El populismo, el derecho y el tardocolonialismo

  1. Populismo como realidad

Pese al frecuente uso como descalificación y hasta injuria, lo cierto es que suele llamarse populistas a los movimientos políticos nacionales que ampliaron las bases de ciudadanía real en nuestra América, resistiendo los embates del neocolonialismo, tales como el cardenismo mexicano, el varguismo brasileño, el velasquismo ecuatoriano, el aprismo peruano, el yrigoyenismo y el peronismo argentinos.

Estos populismos fueron pulsiones políticas que procuraron aproximarse a los llamados Estados de bienestar. Sus contradicciones ideológicas son inherentes a su naturaleza policlasista. Les valieron críticas de izquierda ortodoxa, que no calaron seriamente en nuestros pueblos, pero que a veces los debilitaron en provecho de fuerzas regresivas.

La imputación de reformismo obstaculizador de cambios más profundos, se desmiente verificando que las fuerzas regresivas siempre atacaron sangrientamente a los populismos, reconociéndolos como sus verdaderos contrincantes.

= LISTA DE ACTIVIDADES =
1. Según el texto sobre el populismo, ¿por qué queda desmentida la acusación de que los populismos fueron un reformismo que obstaculizó cambios más profundos? Responda en una a tres oraciones.
2. Responda con datos del texto sobre el populismo:
(a) ¿Qué dos movimientos argentinos se mencionan como populistas?
(b) ¿A qué procuraron aproximarse estos populismos?
(c) ¿De qué sector vinieron las críticas que les valieron sus contradicciones ideológicas?

= EXTRACTO DE DATOS =
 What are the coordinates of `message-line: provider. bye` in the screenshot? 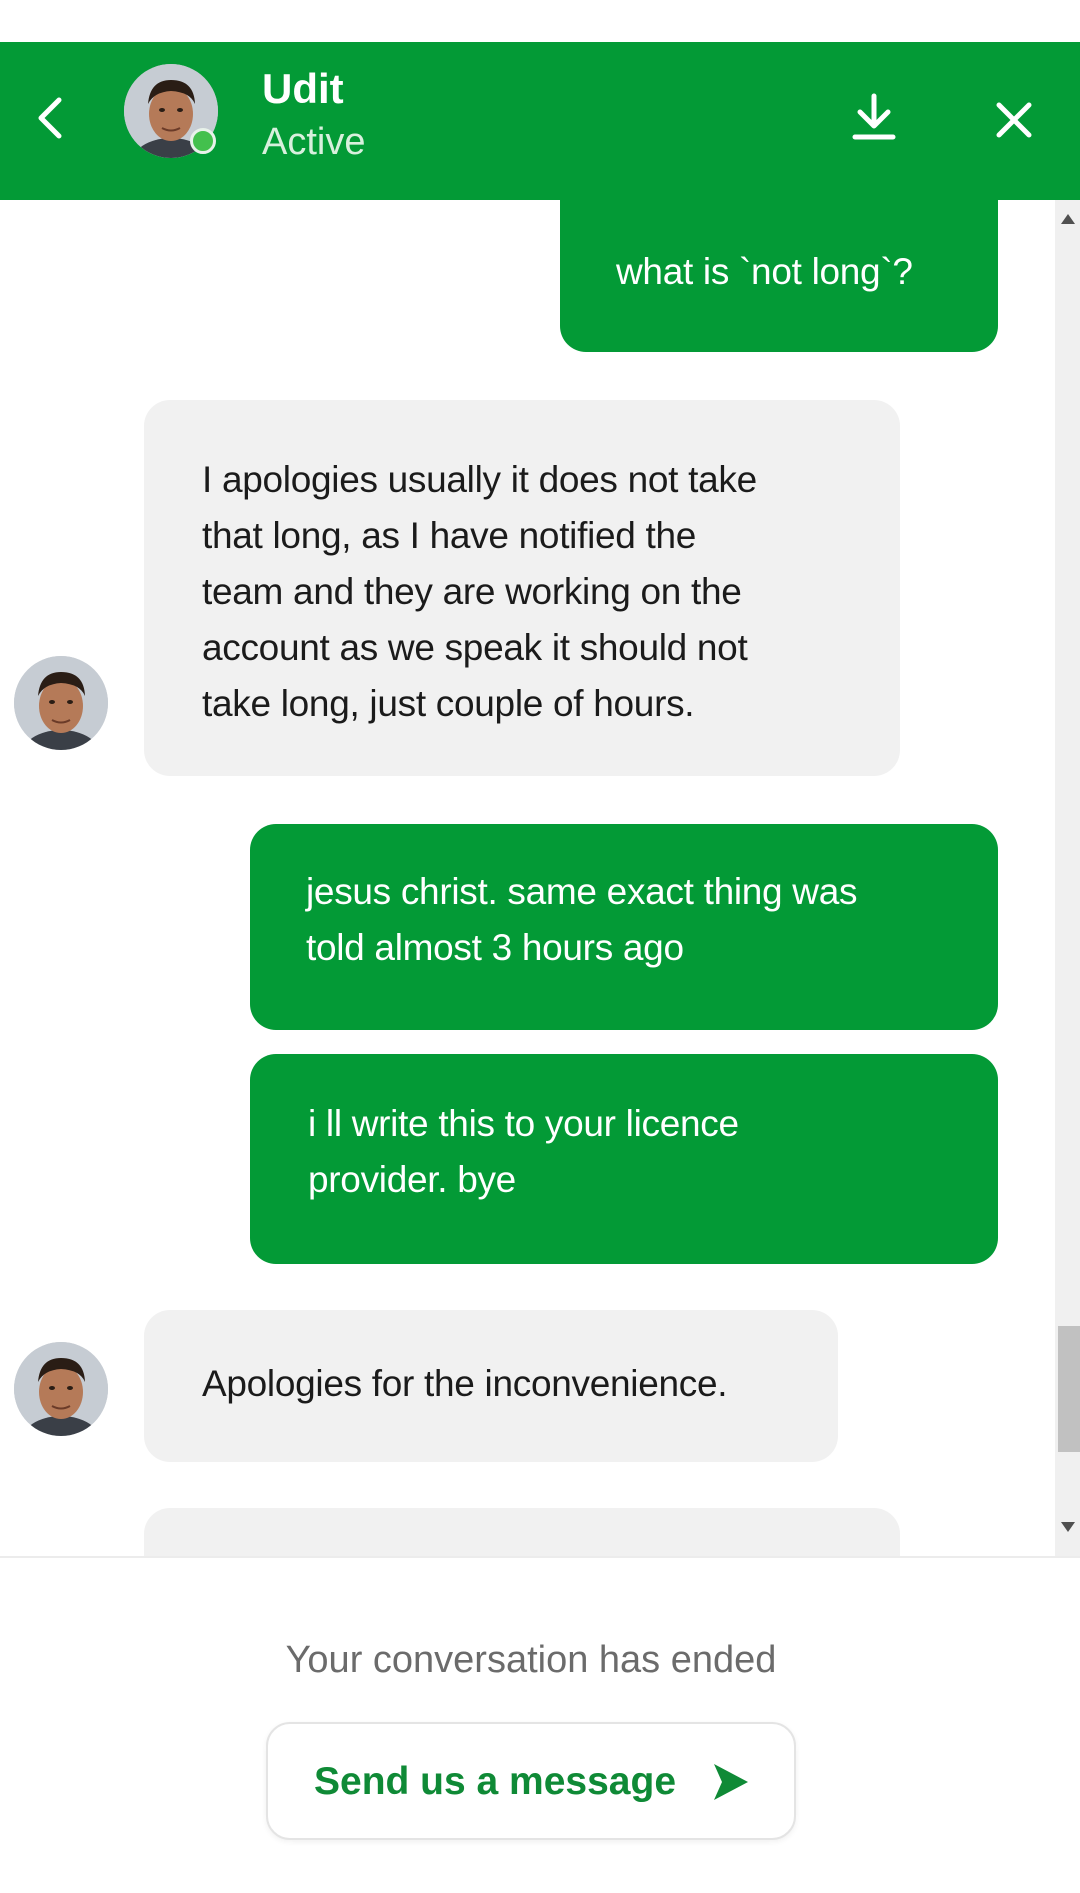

= SOLUCIONES =
1. Queda desmentida porque las fuerzas regresivas siempre atacaron sangrientamente a los populismos. Con esos ataques los reconocían como sus verdaderos contrincantes.

2.
(a) El yrigoyenismo y el peronismo.
(b) A los llamados Estados de bienestar.
(c) De la izquierda ortodoxa.